München (OTS) - Anmoderationsvorschlag: Sie zählen unsere Schritte, errechnen unseren Kalorienverbrauch, messen unsere Herzfrequenz und speichern all diese Daten. Die Rede ist von Wearables, die einen mega Hype erfahren. Marco Chwalek hat sich für uns erkundigt, worauf man beim Kauf der Fitness-Armbänder achten sollte:

Sprecher: Die Auswahl der Fitnesstracker ist riesig, so dass es nicht einfach ist, den Richtigen zu finden, zumal viele der Daten gespeichert und weitergegeben werden. Wir haben uns darum an die TÜV SÜD -Expertin Asli Solmaz-Kaiser gewandt, die uns die ersten wichtigen Tipps an die Hand gibt:

O-Ton Asli Solmaz-Kaiser: 19 Sekunden

Generell raten wir dazu, das Wearable-Produkt im Fachhandel zu kaufen und dort sich ausführlich beraten zu lassen. Und wenn Sie ohne Smartphone die Daten lesen wollen, dann brauchen Sie ein Gerät mit Display. Und außerdem, der Schrittzähler sollte tatsächlich nur Schritte zählen und zum Beispiel nicht auf Handbewegungen reagieren.
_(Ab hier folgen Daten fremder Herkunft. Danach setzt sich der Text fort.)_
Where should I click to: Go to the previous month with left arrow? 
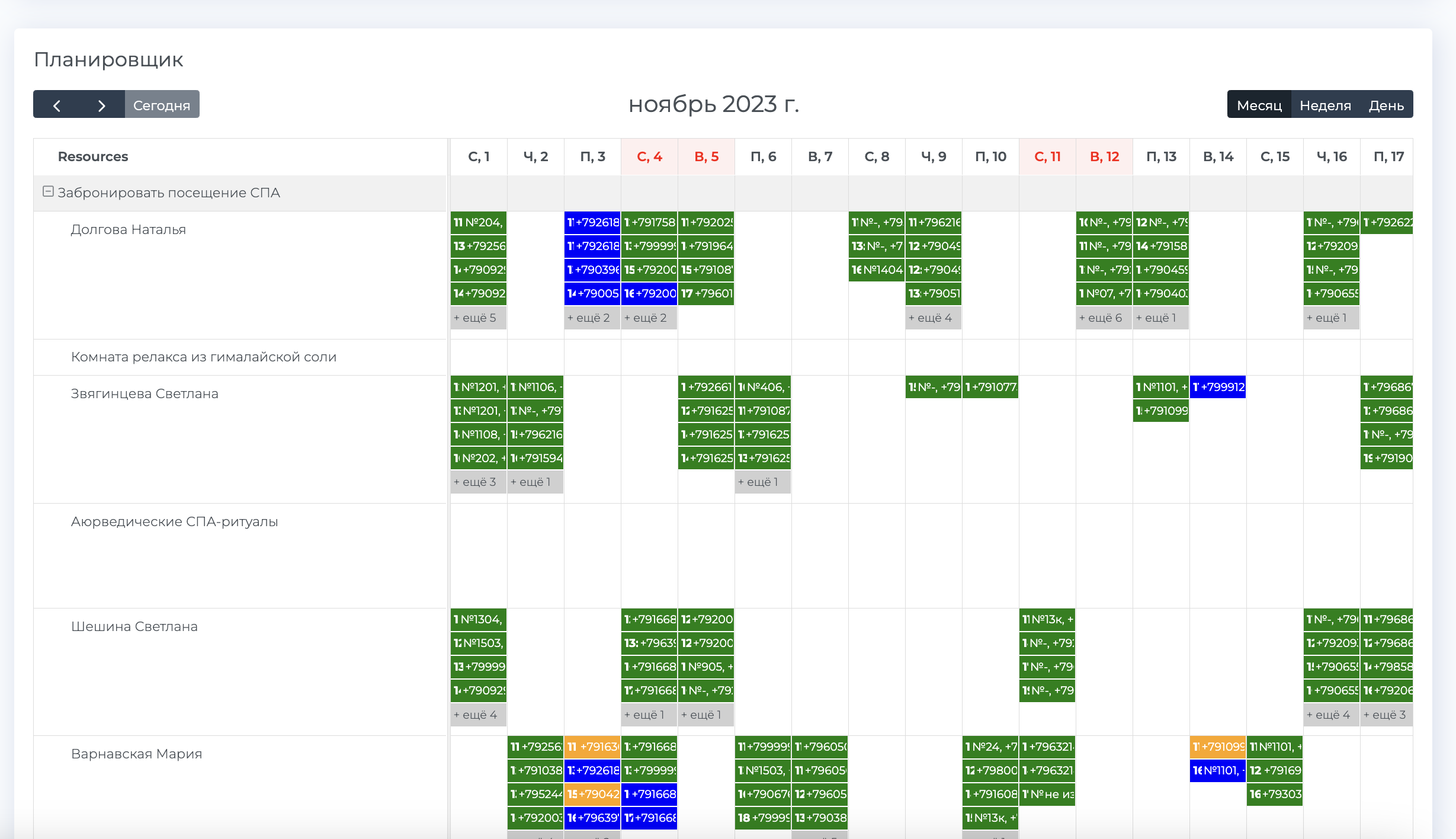pyautogui.click(x=57, y=105)
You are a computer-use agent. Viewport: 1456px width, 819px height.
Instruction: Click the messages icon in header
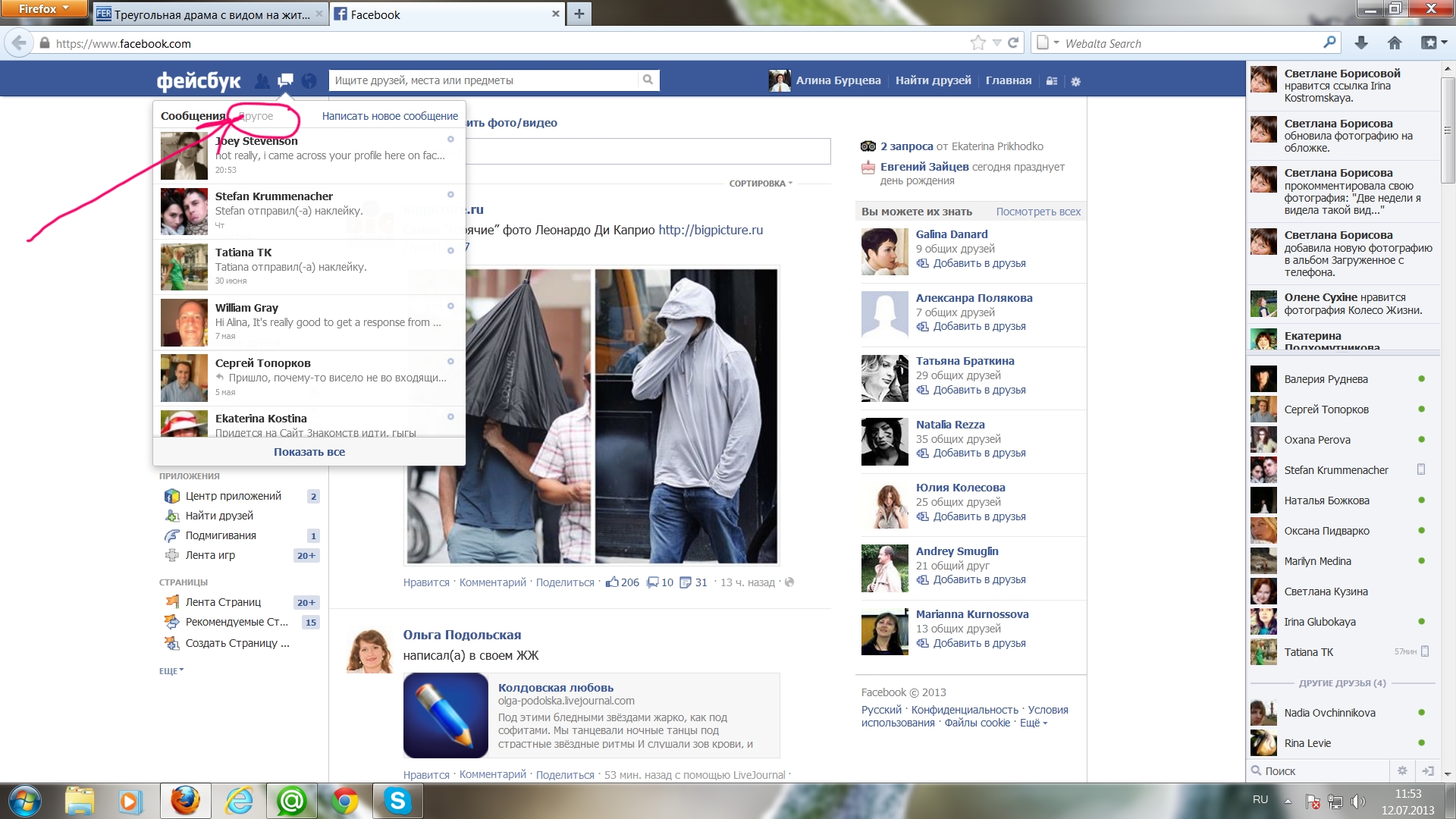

Sprecher: Woran erkennt man die Bedienerfreundlichkeit, denn die meisten von uns haben nicht viel Erfahrung mit Wearables?

O-Ton Asli Solmaz-Kaiser: 21 Sekunden

Achten Sie auf Batterie- beziehungsweise Akkulebensdauer und auf Lauf- und Ladezeit. Es kann sein, dass bei schlechter Qualität, dass Aufzeichnungen mitten im Training abbrechen. Die schnelle Rückmeldung der betätigten Tasten und Helligkeit wäre wichtig. Hintergrundbeleuchtung ist auch ein wichtiger Faktor für Lesbarkeit.

Sprecher: Fitnessbänder erfassen sensible Daten wie Blutdruck, Schlafrhythmus und Bewegungsprofil, darum ist der Datenschutz besonders wichtig. Wie sieht es damit aus?

O-Ton Asli Solmaz-Kaiser: 15 Sekunden

Wearables sind an Smartphones oder Tablets gebunden, da sie in Verbindung mit Apps funktionieren, deswegen wäre es wichtig, die Datenschutzbestimmungen der Apps genau nachzulesen und auch wofür die Daten verwendet werden.

Abmoderationsvorschlag:

Da das Armband Tag und Nacht getragen wird, sollte das Wearable nicht stören, sich nicht unangenehm am Handgelenk anfühlen, und es sollte nicht zu eng sitzen, empfiehlt TÜV SÜD.